### What this task involves
Restate the listing below word for word; no picture is to be carried over.
§ §
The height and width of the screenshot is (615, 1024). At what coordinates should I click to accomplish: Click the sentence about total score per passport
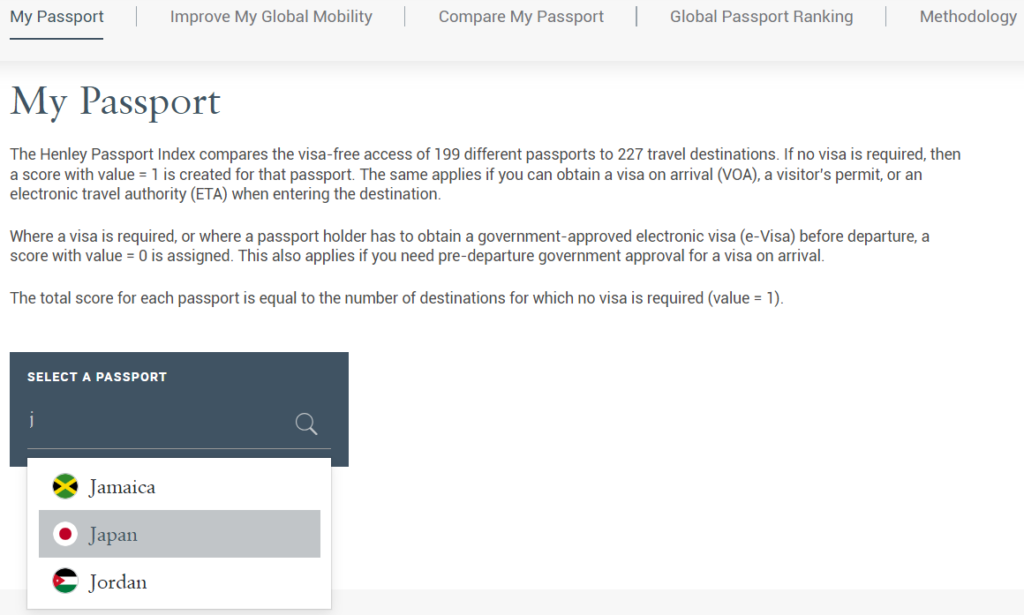click(x=396, y=298)
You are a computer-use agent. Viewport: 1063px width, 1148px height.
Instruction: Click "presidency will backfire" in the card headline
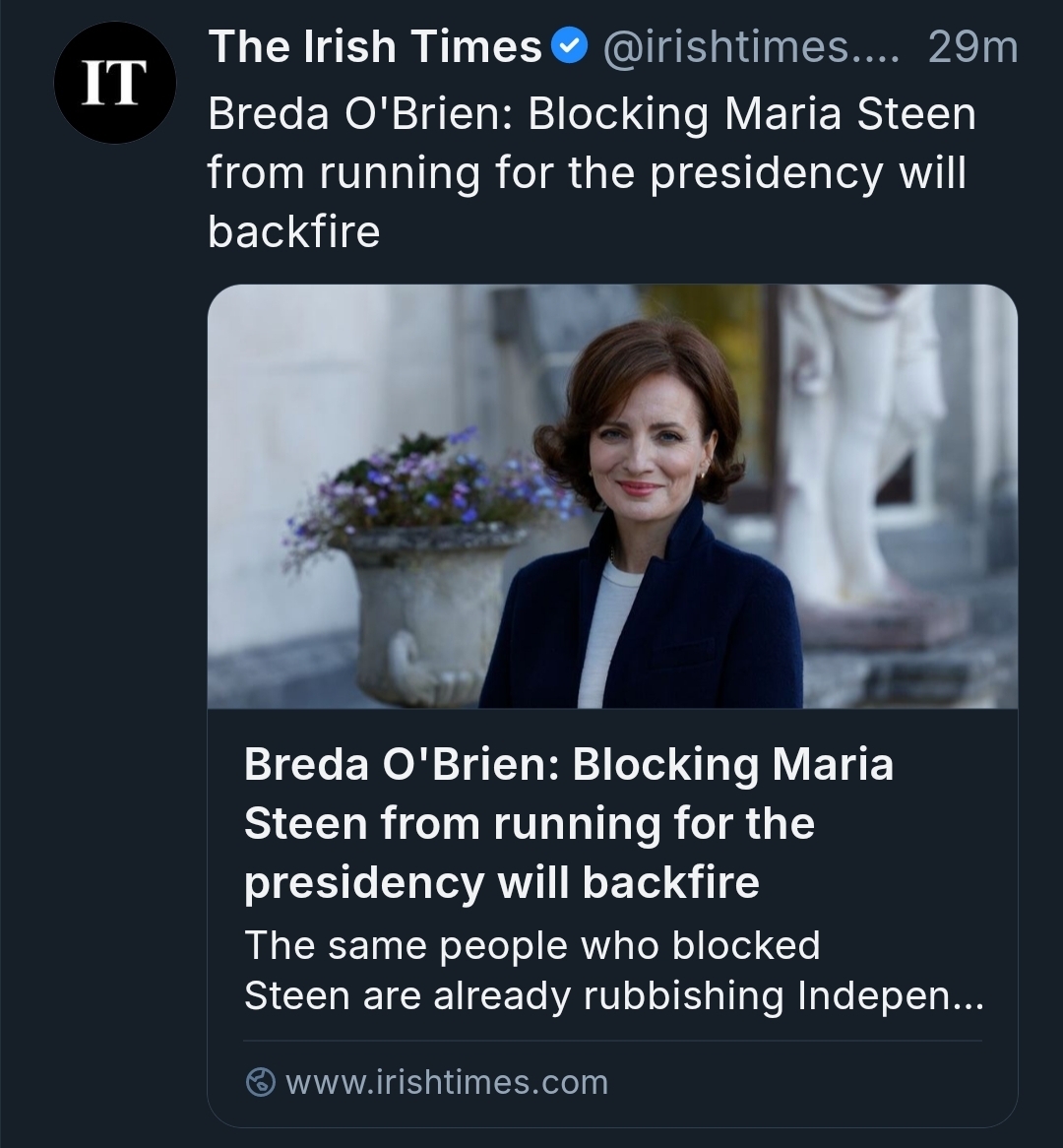pyautogui.click(x=501, y=882)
§ §
### Solution to this task
The height and width of the screenshot is (615, 1024). At what coordinates should I click to accomplish: Click the sentence about total score per passport
click(x=396, y=298)
You are a computer-use agent. Viewport: 1063px width, 1148px height.
Instruction: Click "presidency will backfire" in the card headline
pyautogui.click(x=501, y=882)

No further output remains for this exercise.